Male ants disguised by the queen's bouquet

Abstract

Males of the tropical ant Cardiocondyla obscurior are either wingless and aggressive or winged and docile, and both compete for access to virgin queens in the nest^1,2. Although the fighter males (ergatoids) attack and kill other ergatoids, they tolerate and even attempt to mate with their winged rivals. Here we show that the winged males avoid the aggression of wingless males by mimicking the chemical bouquet of virgin queens, but that their mating success is not reduced as a result. This example of female mimicry by vigorous males is surprising, as in other species it is typically used as a protective strategy by weaker males, and may explain the coexistence and equal mating success of two male morphs.

Main

Ants typically mate during short nuptial flights that give little opportunity for male–male combat³. By contrast, sexual individuals of C. obscurior mate inside their natal nests. Intensive intrasexual competition has led to the evolution of sabre-shaped mandibles and escalated fighting to the death among locally mating ergatoid males^1,2. Winged males, on the other hand, have weak mandibles, behave peacefully and leave the nest one to two weeks after emergence in order to mate outside. But, surprisingly, before dispersal they are as successful as ergatoid males in attaining copulations with virgin nestmate queens (U-test: U = 903.0, P = 0.86, n_ergatoid = 33 observations for 24 min each, n_winged = 56). Ergatoid males would therefore be expected to benefit from killing their winged rivals⁴.

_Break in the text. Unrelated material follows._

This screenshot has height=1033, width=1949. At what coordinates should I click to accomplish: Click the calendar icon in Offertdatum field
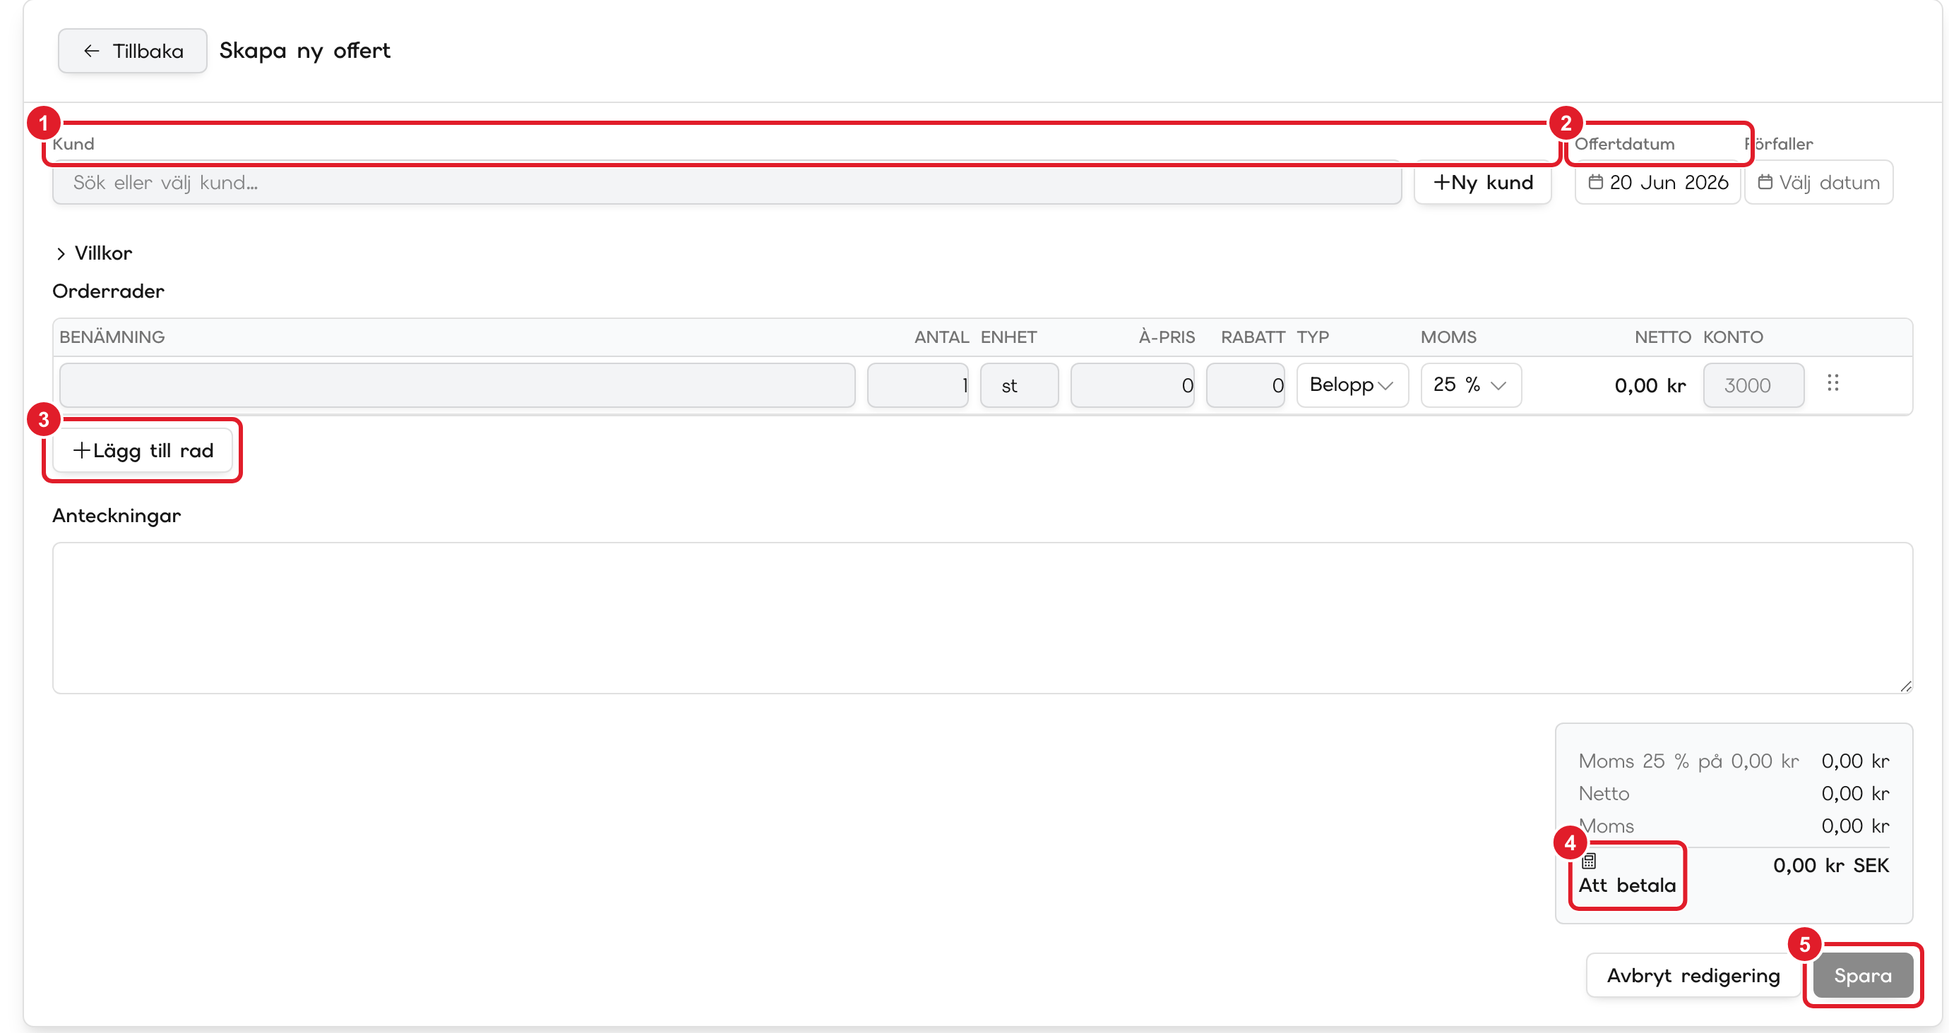point(1595,182)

Contrary to the aggression that might be expected towards winged males, ergatoid males typically restrict their fighting to other ergatoids, and attempt to mate with the winged males¹. Our behavioural observations indicate that young winged males (1–5 days old) are as attractive as young virgin queens to ergatoid males (ergatoid males mounted 11 out of 12 winged males and 15 out of 17 virgin queens; 72–120 min observation per individual; Fisher's exact test: d.f. = 1, P = 1.0). By contrast, ergatoid males showed no interest in older winged males (6–10 days, n = 17; old–young: P < 0.001), whereas virgin queens remained attractive regardless of their age (old: 12 out of 14; old–young: P = 1.0).

This toleration of winged males and attempts at homosexual mating with them can be explained by the chemical resemblance of winged males and virgin queens in their bouquet of cuticular hydrocarbons on the body surface, which are important for communication in social insects^5,6,7,8. In a discriminant analysis of hydrocarbon profiles obtained by gas chromatography with mass spectrometry⁹, 1-day-old winged males and virgin queens formed a single cluster that was distinct from those of ergatoid males and workers (Fig. 1a). However, for 10-day-old ants, all four groups were clearly separated (Fig. 1b). We conclude that the odour similarity of young — and only young — winged males to virgin queens explains their age-dependent attractiveness to ergatoid males.

Figure 1: Discriminant analysis of the hydrocarbon profiles of 1-day-old (filled symbols) and 10-day-old (hollow symbols) Cardiocondyla obscurior ants.

Hydrocarbons were extracted from workers (day 1: n₁ = 10, day 10: n₁₀ = 10; circles), ergatoid males (n₁ = 13, n₁₀ = 12; squares), winged males (n₁ = 14, n₁₀ = 8; diamonds) and virgin queens (n₁ = 13, n₁₀ = 7; triangles) by gas chromatography with mass spectrometry, and were statistically analysed by principal-components analysis followed by stepwise discriminant analysis¹³. Results show the first two canonical discriminant functions (percentage of variability is shown in parentheses). a, One-day-old ants: virgin queens and winged males cluster together but are distinct from ergatoid males and workers (81.6% of individuals classified correctly; F1: Wilks' λ = 0.018, P < 0.001; F2: Wilks' λ = 0.194, P < 0.005). b, Ten-day-old ants: all colony members form distinct groups (as the non-plotted third significant function discriminates workers and ergatoid males; 100% of individuals classified correctly; F1: Wilks' λ = 0.001, P < 0.001; F2: Wilks' λ = 0.023, P < 0.001).

Most examples of chemical deception occur between species⁵, whereas intraspecific female mimicry is typically based on morphological or behavioural similarities¹⁰. Chemical female mimicry occurs in male rove beetles¹¹ and garter snakes¹² when they find themselves in adverse physiological conditions. These males pay for avoiding competition with 'high-quality' males by suffering low mating success with females. By contrast, in Cardiocondyla, the odour mimicry of virgin queens by young winged males does not affect their copulatory success when compared to older, non-mimicking winged males (U = 324.0, P = 0.30, n_young = 25, n_old = 31) and ergatoid males (U = 393.0, P = 0.76).

Cardiocondyla provides a new evolutionary context for chemical deception: it is deployed irrespective of condition by all young winged males and renders them simultaneously attractive to both sexes. This example of chemical female mimicry enables two alternative reproductive strategies to exist in the male sex.